**Excerpt**
A Thames walk from Crossness to Erith

Having recently visited the newly-reopened William Morris Gallery, I’ve been thinking a lot about Morris’s ethos for domestic life: have nothing in your houses that you do not know to be useful, or believe to be beautiful. In his time, a feather duster had real feathers and a turned wooden handle. You can still get proper feather dusters in shops like Labour and Wait and Objects of Use, which make fetish items out of common domestic tools. These dusters are expensive; you wouldn’t want to use them to dust. But they make the point that we don’t often step back and look at the ordinary everyday objects around us, and if we do, we probably would agree on the subject of their usefulness, but seldom on their beauty.

The Victorians believed in the ethos of beauty, to the point that they erected beautiful hospitals and prisons, lavishly landscaped cemeteries. Even sewage plants.

The Crossness Pumping Station was designed by Sir Joseph Bazalgette and opened with great fanfare by the Prince of Wales in 1865. It is a stunning Italianate building – not quite as impressive from the outside as Abbey Mills, which was known as the Cathedral of the Sewers – but inside it has some of the most intricate and stunning Victorian cast ironwork I’ve ever seen. It still holds the four original pumping engines, possibly the largest rotating beam engines in the world, with 52 ton flywheels and 47 ton beams. It is in the process of being lovingly restored.

As we walked along the river, we came across more ruins of London’s industrial past. The stretch between Crossness and Erith can only be described as bleak, a truly dystopian landscape. Some factories are still running, their giant plants humming and belching. Disused jetties extended into the river then came to an abrupt end. Cormorants fought over the fish that swim into the warm waters created by the factory overflow.

We reached Erith late afternoon. The sun was still shining brightly on the concrete and rust. Although you wouldn’t know it to look at the place now, Erith had a grand history. It was established in Medieval times, an important religious centre and a port. Henry VIII decided to open a naval dockyard there. 

No one could claim it is beautiful. But there is something impressive about a place that refuses to die, that still gives a home to the most wild and unkempt nature. It is not a destination, but it has its own strange interest. And there is always the river, a sludgy brackish brown in this stretch, but wider here, where it passes under the Dartford Crossing. We felt as if we were leaving London on foot. At Erith, we came off the path and found our way to the station, to head back to the tamer quarters of the city.

Stored data
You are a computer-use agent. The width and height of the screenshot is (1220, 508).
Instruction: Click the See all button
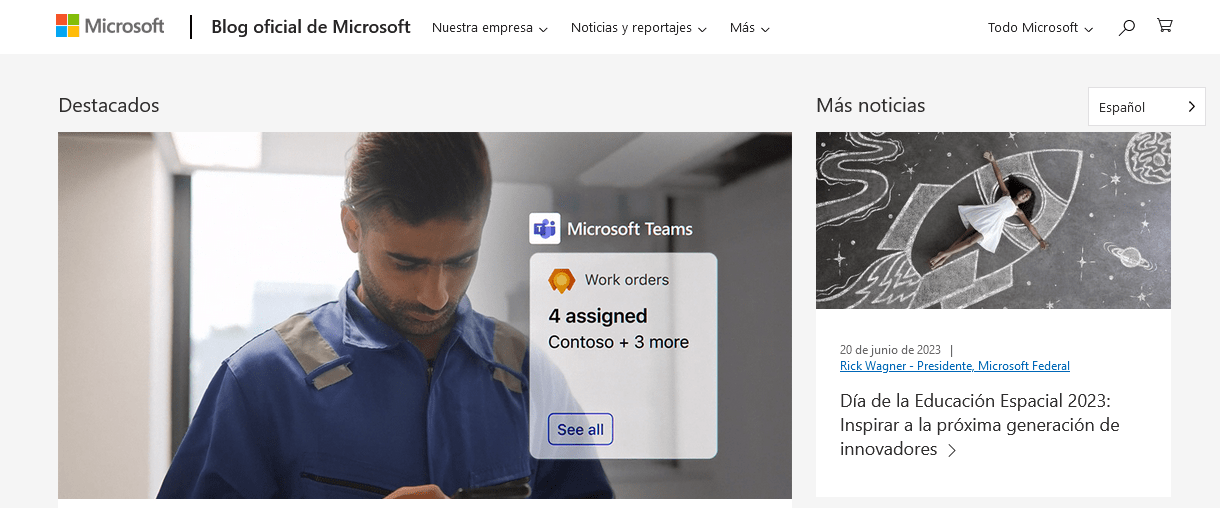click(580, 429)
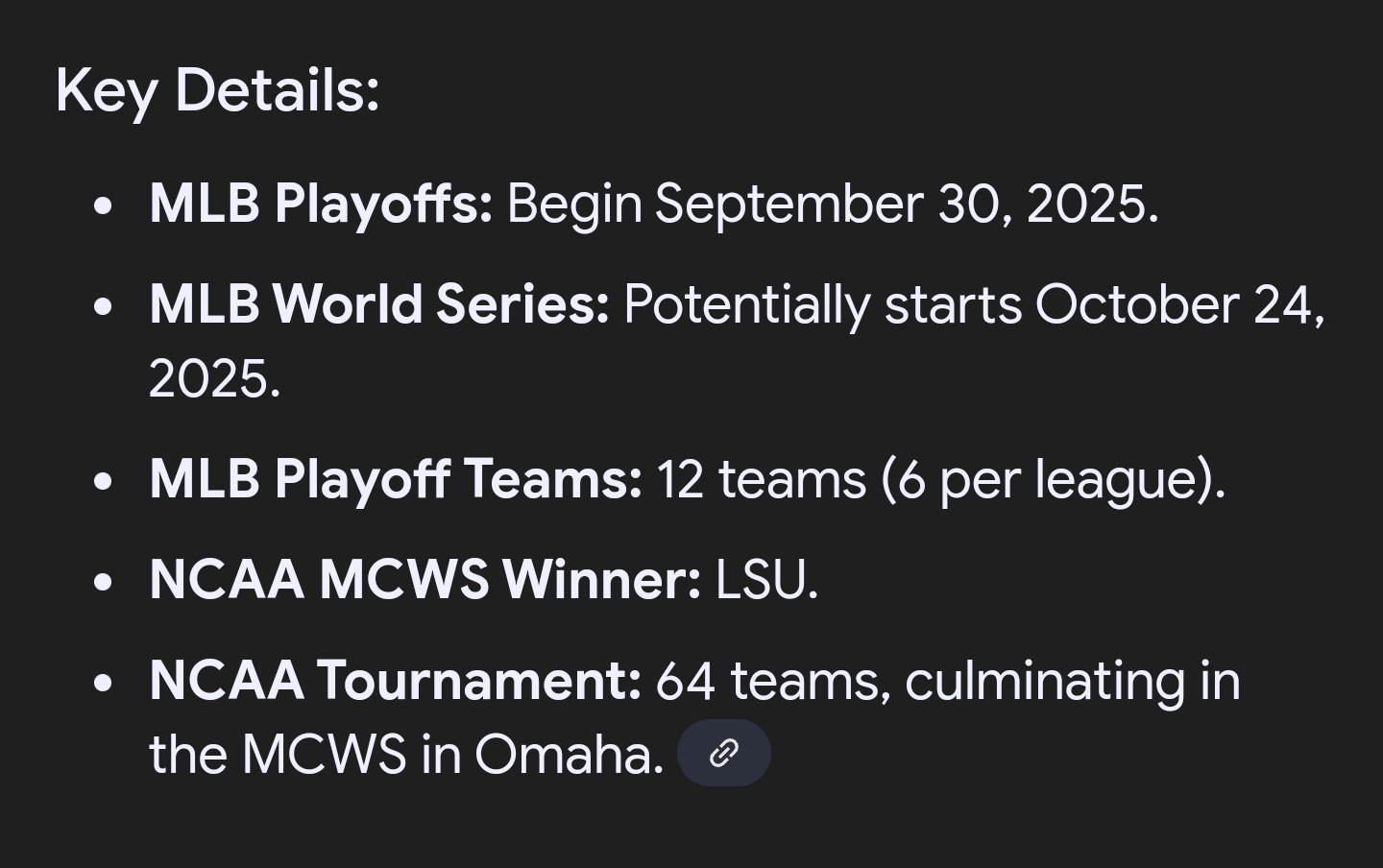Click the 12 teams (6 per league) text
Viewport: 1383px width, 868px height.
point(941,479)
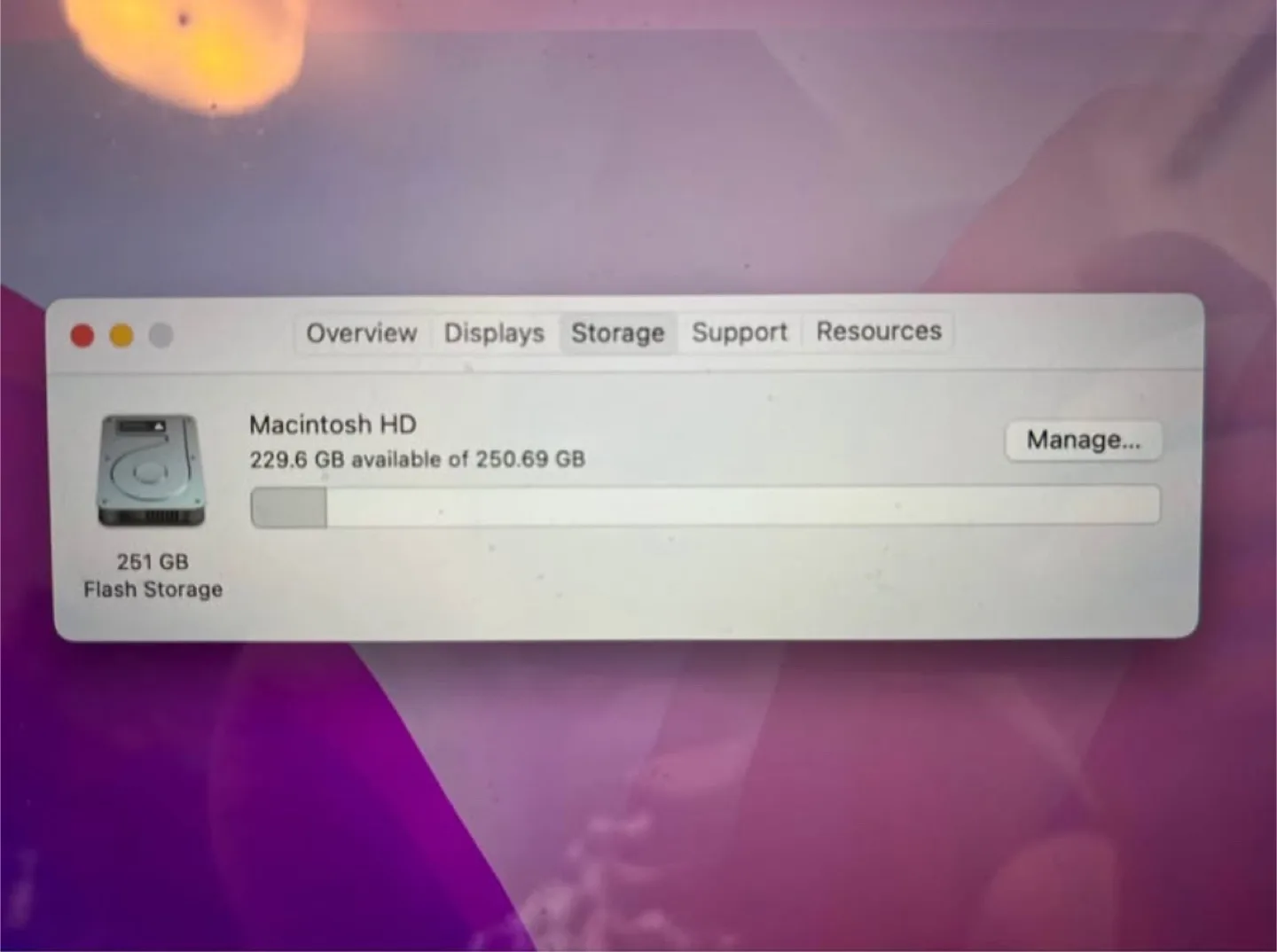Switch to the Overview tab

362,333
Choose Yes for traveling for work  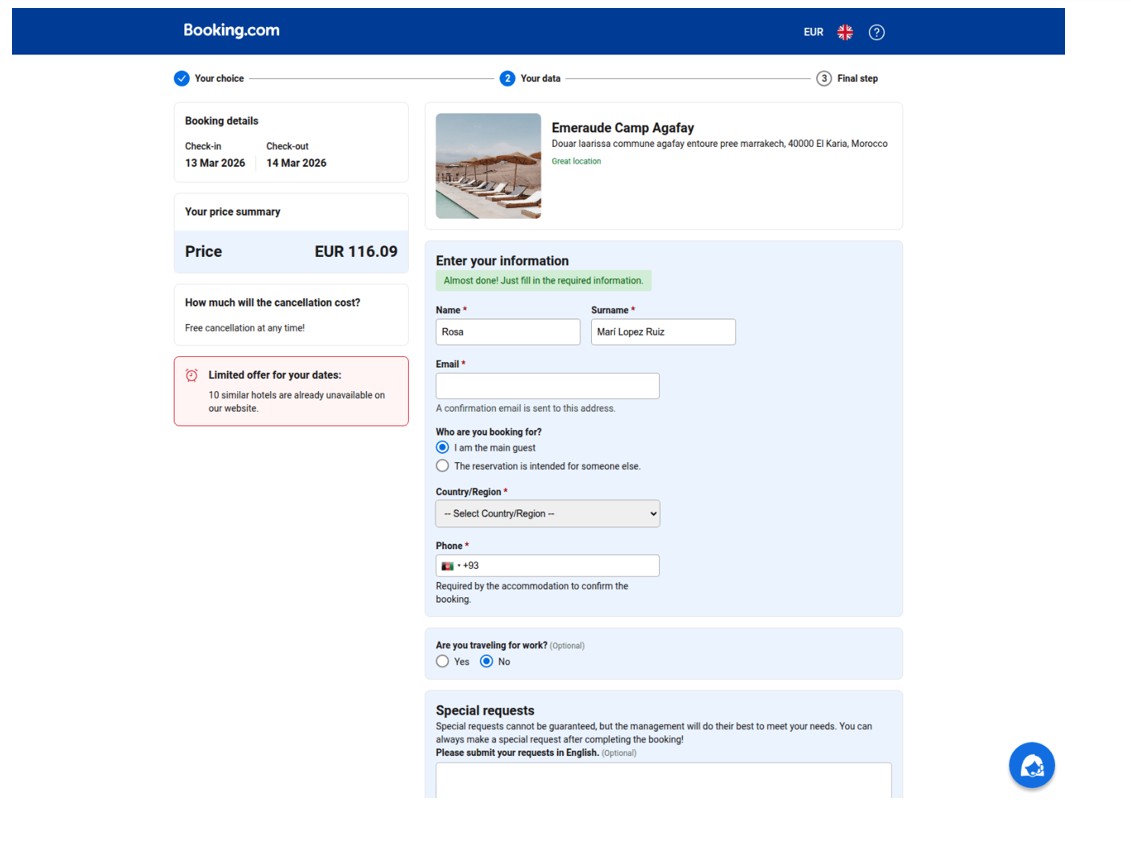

**Problem**
Can you sum up the Thames walk account in three sentences?

**Response to the exercise**
Reflecting on William Morris's rule of keeping only what is useful or beautiful, the writer notes that the Victorians gave beauty even to sewage plants, such as the Crossness Pumping Station, designed by Sir Joseph Bazalgette and opened in 1865, whose intricate cast ironwork and four original beam engines are being restored. The riverside stretch from Crossness to Erith is described as bleak and dystopian, with working factories, disused jetties and cormorants fighting over fish in the warm factory overflow. Erith, once a medieval religious center and port where Henry VIII opened a naval dockyard, is not beautiful but impresses as a place that refuses to die, and from there the walkers headed to the station to return to the city.